9. A new plan is formulated, where Wile E. attempts to blow up the Road Runner by pelting explosive tennis balls at him. Wile E. just misses, and the ball then drops directly back into its original slot in the box of balls as Wile E. arrives on the scene and takes stock (Sign 1: For sale: One used tennis racket. Sign 2: Cheap!) before (as the screen puts it) a "GIGANTIC EXPLOSION!" occurs.

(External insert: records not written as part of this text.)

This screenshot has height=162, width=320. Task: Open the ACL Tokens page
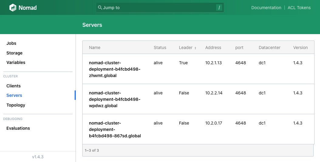299,8
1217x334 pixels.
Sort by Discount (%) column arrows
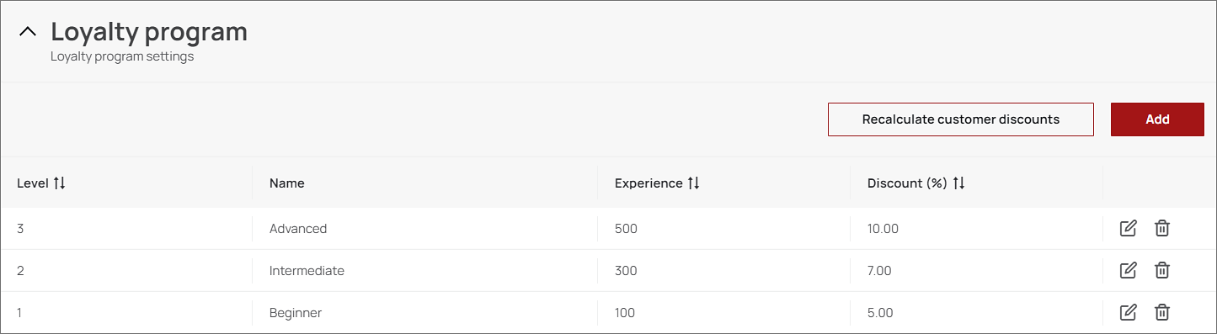point(959,183)
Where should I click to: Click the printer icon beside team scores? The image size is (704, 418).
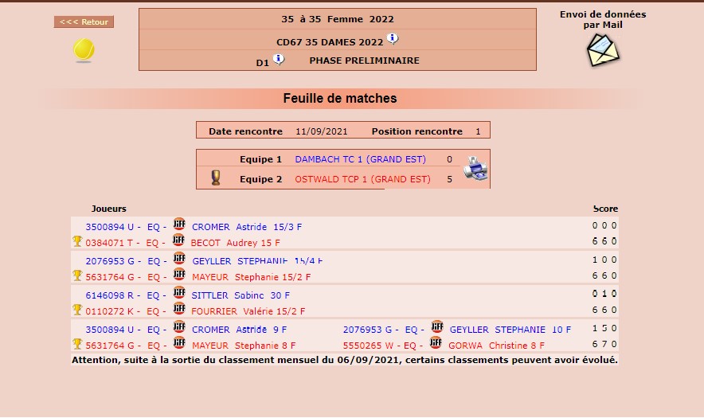click(x=475, y=168)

10. Wile E. is chasing the Road Runner through a series of pipelines, which causes both of them to emerge in a greatly shrunken state. Upon discovering their situation, they re-enter the pipeline. The Road Runner emerges at normal size, but Wile E. is still in small size when he comes out. Upon discovering this turn of events, the Road Runner stops and allows his rival to "catch" him. The overjoyed Coyote does not notice anything until as he is about to eat him, and looks up to see he is massively outgunned. The Road Runner utters a low-pitched "beep-beep", much to Wile E.'s horror. Then, Wile E. holds up two signs to the audience stating, "Okay, wise guys, you always wanted me to catch him." and "Now what do I do?" However, this question is not answered as the cartoon ends.

==Crew==
- Voice Characterizations: Mel Blanc & Paul Julian
- Co-Director: Phil Monroe
- Master Animation: Phil Monroe, Irv Anderson, Ken Champin, Tom Ray, Lloyd Vaughan, Virgil Ross, Manny Perez & Dick Thompson
- Animation, Layouts, Backgrounds & Artwork by Members of the Motion Picture Screen Cartoonists, Local 839
- Music: Dean Elliott & Bill Lava
- Editor: Rich Harrison
- Written, Produced & Directed by Chuck Jones

==Notes==
On the reissue edition, the music used for the title was the music from a previous cartoon War and Pieces scored by Bill Lava.